— What you should do —
Reproduce exactly, from the data that follows, the line with "滨海体育馆 (593, 1633)", the line with "1962年第四届雅加达亚运会 (444, 1324)", and every line that lies between them.

— Input records —

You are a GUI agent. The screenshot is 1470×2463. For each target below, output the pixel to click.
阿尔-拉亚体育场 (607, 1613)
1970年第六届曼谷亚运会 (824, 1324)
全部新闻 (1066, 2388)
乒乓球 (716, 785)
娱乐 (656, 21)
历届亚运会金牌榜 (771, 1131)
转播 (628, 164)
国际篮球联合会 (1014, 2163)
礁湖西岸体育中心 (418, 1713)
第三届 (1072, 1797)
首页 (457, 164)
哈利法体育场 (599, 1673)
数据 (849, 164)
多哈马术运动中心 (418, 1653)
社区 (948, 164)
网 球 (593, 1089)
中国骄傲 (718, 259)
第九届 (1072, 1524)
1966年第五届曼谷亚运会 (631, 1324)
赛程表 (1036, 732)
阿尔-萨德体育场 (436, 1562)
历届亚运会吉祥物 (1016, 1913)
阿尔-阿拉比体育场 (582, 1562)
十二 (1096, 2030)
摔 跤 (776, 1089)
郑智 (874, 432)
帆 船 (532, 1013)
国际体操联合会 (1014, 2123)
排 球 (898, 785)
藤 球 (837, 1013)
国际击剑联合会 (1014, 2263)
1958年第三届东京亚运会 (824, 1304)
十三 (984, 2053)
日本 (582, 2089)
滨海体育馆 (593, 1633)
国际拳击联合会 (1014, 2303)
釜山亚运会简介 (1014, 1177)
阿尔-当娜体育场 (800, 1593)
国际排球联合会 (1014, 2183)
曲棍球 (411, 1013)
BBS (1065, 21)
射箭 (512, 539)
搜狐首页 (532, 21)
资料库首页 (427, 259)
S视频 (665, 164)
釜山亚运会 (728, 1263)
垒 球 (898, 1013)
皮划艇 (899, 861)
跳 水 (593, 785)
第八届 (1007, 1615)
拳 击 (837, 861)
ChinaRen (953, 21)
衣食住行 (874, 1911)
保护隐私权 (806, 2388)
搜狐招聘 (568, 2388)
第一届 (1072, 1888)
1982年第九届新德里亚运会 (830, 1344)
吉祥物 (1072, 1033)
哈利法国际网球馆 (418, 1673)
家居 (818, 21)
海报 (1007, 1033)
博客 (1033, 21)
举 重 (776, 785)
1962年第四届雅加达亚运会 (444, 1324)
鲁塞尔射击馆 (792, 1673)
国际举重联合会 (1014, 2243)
...
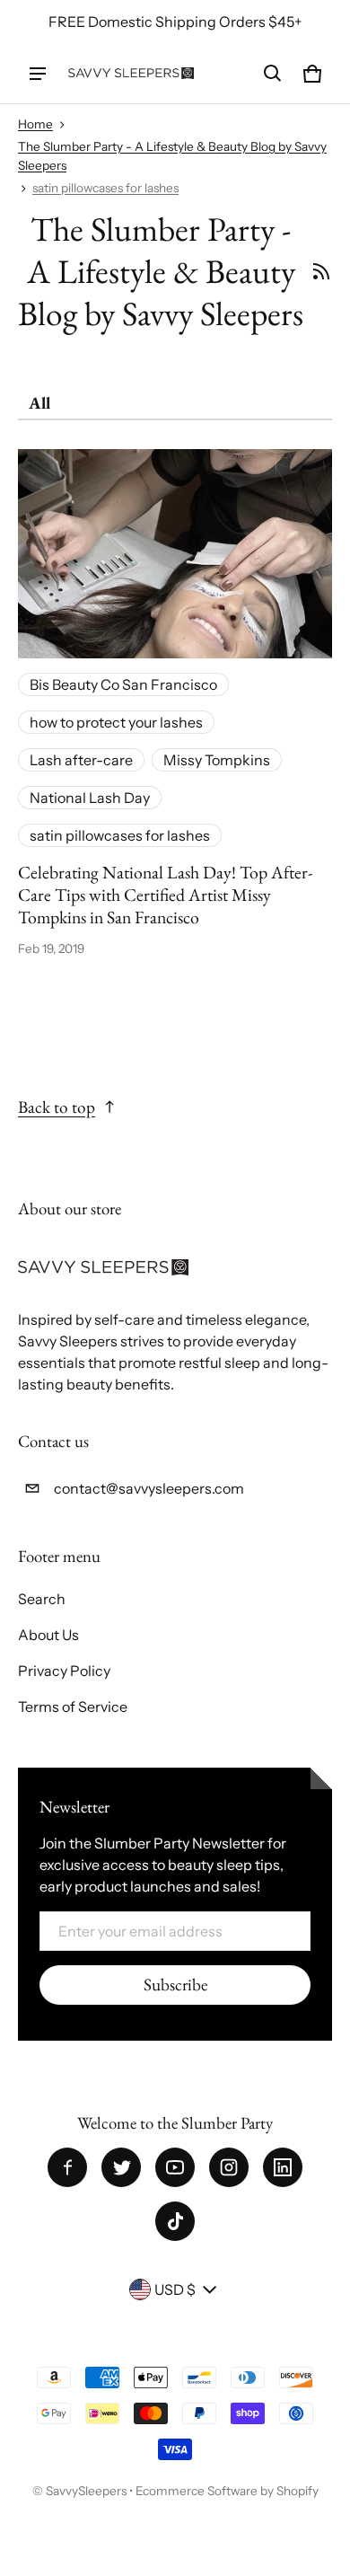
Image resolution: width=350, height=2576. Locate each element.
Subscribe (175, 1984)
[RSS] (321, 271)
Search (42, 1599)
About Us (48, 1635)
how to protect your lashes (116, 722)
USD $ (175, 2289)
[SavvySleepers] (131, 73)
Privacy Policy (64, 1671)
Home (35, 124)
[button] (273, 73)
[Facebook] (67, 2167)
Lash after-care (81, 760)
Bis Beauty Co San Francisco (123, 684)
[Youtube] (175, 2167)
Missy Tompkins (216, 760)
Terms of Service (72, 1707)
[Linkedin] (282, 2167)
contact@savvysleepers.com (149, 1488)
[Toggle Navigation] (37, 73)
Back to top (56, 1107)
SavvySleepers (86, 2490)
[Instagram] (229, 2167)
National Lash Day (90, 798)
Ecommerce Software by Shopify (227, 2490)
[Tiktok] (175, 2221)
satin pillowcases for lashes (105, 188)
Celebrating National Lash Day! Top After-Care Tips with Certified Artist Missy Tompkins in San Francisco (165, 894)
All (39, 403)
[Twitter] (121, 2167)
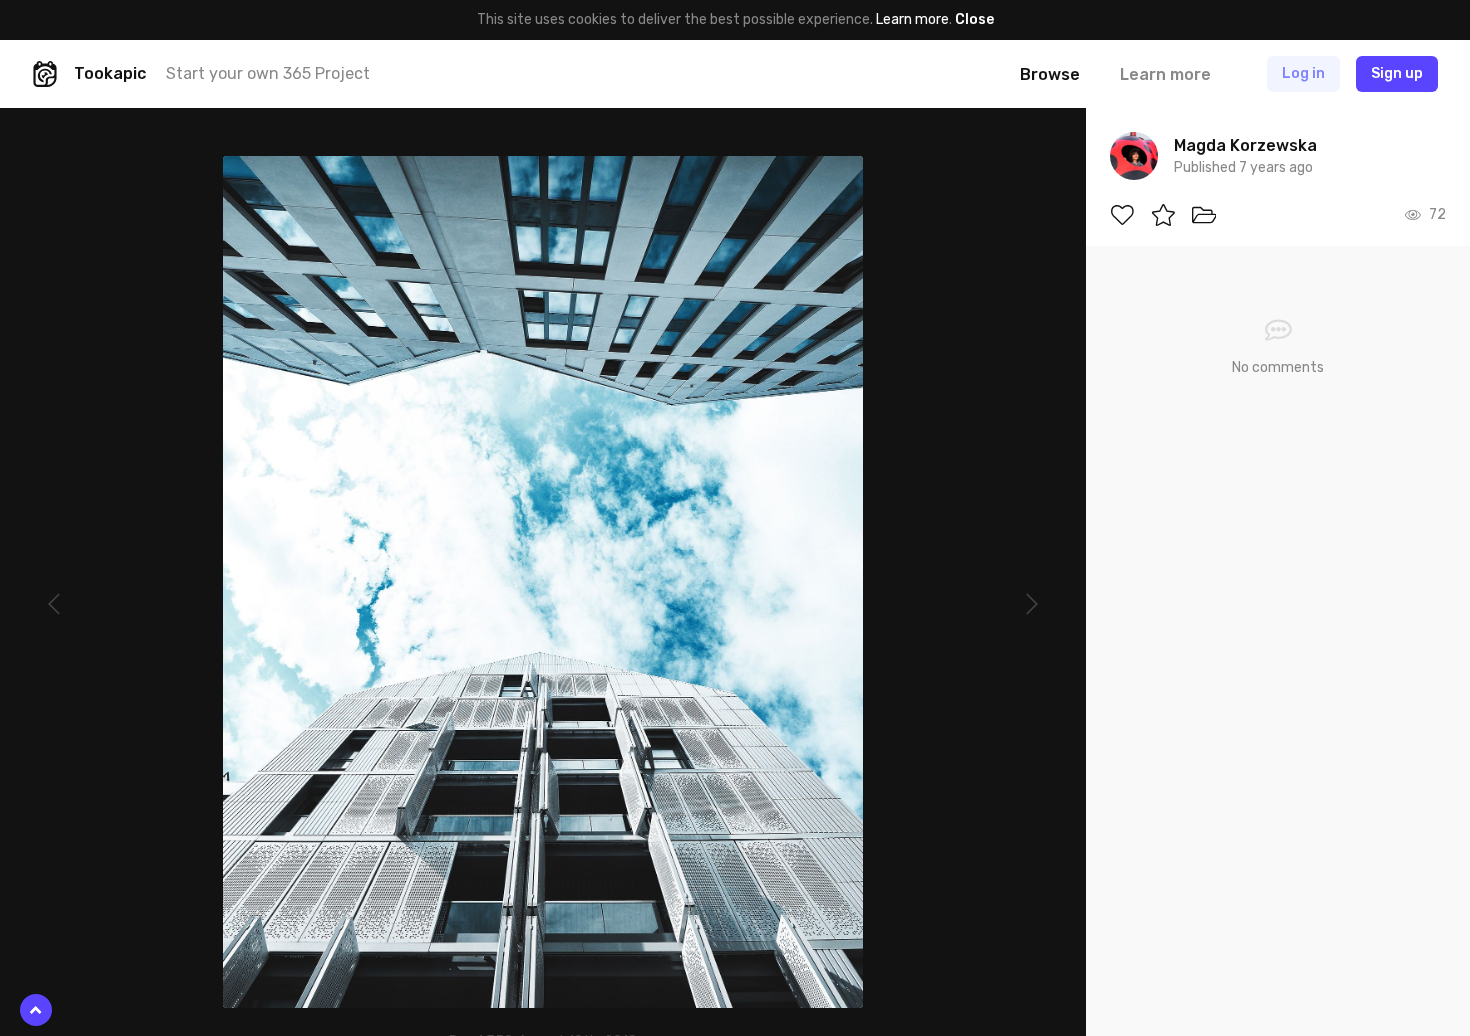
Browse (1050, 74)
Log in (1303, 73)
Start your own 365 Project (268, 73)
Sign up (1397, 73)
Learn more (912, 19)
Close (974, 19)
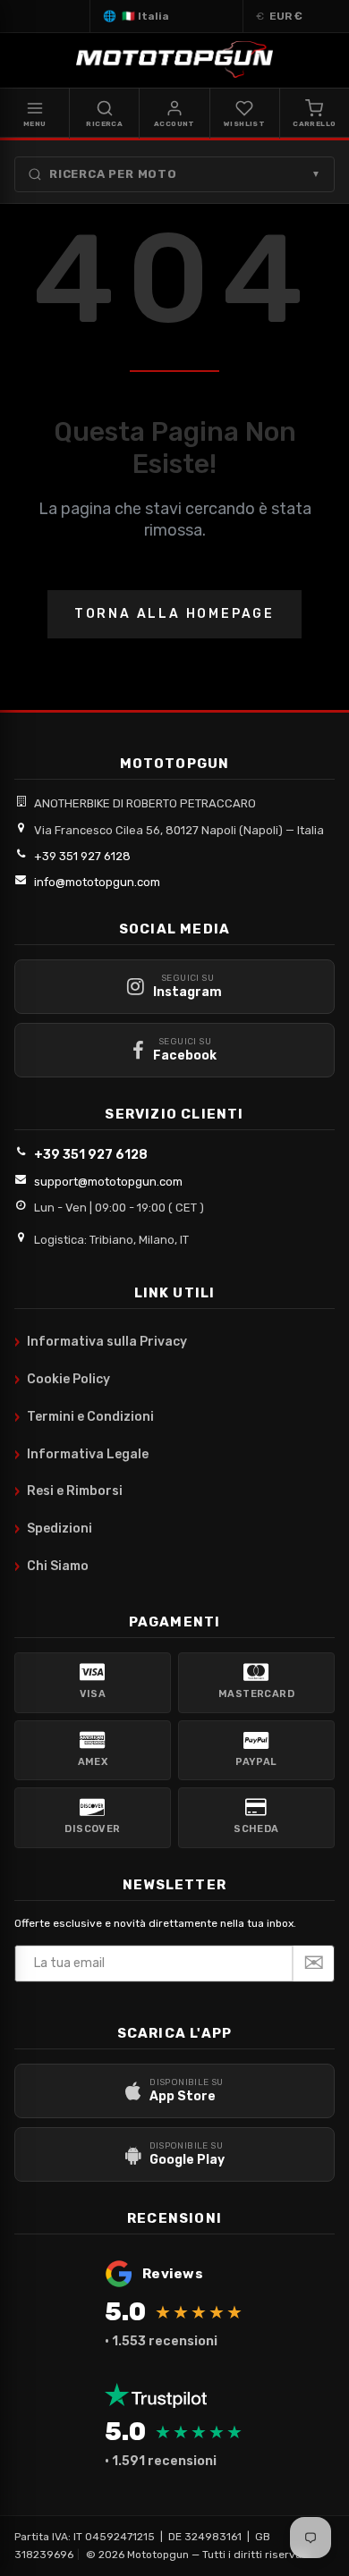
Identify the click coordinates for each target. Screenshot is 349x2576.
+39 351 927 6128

— Solution to the problem —
滨海体育馆 (593, 1633)
国际拳击联合会 (1014, 2303)
釜山亚运会简介 (1014, 1177)
阿尔-当娜体育场 (800, 1593)
国际排球联合会 (1014, 2183)
曲棍球 (411, 1013)
BBS (1065, 21)
射箭 (512, 539)
搜狐首页 (532, 21)
资料库首页 (427, 259)
S视频 (665, 164)
釜山亚运会 (728, 1263)
垒 球 (898, 1013)
皮划艇 (899, 861)
跳 水 (593, 785)
第八届 (1007, 1615)
拳 击 (837, 861)
ChinaRen (953, 21)
衣食住行 (874, 1911)
保护隐私权 (806, 2388)
搜狐招聘 (568, 2388)
第一届 (1072, 1888)
1982年第九届新德里亚运会 (830, 1344)
吉祥物 (1072, 1033)
哈利法国际网球馆 (418, 1673)
家居 (818, 21)
海报 (1007, 1033)
博客 (1033, 21)
举 重 (776, 785)
1962年第四届雅加达亚运会 (444, 1324)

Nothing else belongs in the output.